WHAT TO WORK ON: Each line from the start of the data below through the one containing "The height and width of the screenshot is (369, 590)." must be reproduced exactly.

MATERIALS PROVIDED:
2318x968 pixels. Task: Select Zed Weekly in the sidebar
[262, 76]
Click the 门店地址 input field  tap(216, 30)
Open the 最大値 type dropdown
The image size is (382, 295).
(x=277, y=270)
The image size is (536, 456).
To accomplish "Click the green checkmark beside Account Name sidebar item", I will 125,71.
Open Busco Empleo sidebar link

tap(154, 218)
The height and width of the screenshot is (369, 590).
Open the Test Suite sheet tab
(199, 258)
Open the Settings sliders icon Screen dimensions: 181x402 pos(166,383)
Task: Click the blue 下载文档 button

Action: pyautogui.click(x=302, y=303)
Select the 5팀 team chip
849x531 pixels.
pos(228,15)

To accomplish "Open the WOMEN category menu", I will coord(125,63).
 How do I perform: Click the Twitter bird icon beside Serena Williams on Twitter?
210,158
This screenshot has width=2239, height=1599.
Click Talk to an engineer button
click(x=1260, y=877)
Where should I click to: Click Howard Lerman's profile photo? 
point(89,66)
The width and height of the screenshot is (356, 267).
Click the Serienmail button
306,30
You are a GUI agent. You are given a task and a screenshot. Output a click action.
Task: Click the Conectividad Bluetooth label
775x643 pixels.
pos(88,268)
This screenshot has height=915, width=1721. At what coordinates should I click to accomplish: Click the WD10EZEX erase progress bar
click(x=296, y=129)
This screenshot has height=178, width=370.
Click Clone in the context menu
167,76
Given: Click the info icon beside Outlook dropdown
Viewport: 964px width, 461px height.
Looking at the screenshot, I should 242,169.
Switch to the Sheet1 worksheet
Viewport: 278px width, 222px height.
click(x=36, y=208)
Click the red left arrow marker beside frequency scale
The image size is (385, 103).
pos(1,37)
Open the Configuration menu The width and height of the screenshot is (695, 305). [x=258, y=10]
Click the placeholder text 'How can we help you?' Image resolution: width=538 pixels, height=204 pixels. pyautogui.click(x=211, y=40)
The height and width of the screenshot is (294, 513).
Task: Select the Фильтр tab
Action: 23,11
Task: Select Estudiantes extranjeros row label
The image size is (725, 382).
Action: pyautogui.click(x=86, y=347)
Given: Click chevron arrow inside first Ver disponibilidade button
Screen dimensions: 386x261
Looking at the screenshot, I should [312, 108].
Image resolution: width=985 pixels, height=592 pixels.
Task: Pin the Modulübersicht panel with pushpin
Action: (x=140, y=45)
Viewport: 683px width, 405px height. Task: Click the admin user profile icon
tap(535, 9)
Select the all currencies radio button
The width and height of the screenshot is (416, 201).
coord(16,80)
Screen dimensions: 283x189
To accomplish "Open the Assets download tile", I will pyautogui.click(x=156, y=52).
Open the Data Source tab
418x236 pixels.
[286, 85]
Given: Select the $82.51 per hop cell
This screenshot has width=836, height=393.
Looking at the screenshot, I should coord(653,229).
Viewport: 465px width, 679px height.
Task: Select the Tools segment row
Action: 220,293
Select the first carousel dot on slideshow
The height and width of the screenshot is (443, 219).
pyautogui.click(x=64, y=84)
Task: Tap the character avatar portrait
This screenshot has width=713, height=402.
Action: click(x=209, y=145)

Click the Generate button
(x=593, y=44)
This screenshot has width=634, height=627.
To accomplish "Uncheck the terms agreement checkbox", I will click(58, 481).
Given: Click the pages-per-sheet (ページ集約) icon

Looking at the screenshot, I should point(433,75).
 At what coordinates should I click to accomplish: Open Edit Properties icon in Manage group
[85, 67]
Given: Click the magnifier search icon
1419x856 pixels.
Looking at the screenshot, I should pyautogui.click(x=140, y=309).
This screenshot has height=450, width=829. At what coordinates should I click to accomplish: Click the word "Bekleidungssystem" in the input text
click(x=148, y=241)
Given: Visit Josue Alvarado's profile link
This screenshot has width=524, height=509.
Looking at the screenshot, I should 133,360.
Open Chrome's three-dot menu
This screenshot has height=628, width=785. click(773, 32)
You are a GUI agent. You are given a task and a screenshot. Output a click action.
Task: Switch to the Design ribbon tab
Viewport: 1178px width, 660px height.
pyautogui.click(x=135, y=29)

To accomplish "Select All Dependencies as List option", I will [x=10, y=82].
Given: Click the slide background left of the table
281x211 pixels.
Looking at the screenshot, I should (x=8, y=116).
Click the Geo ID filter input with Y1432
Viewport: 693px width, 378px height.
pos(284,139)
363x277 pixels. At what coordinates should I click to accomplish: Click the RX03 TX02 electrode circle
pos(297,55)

TASK RESPONSE:
2318x968 pixels. Task: Select Zed Weekly in the sidebar
[262, 76]
Click the 门店地址 input field  tap(216, 30)
Open the 最大値 type dropdown
The image size is (382, 295).
(x=277, y=270)
The image size is (536, 456).
To accomplish "Click the green checkmark beside Account Name sidebar item", I will 125,71.
Open Busco Empleo sidebar link

tap(154, 218)
The height and width of the screenshot is (369, 590).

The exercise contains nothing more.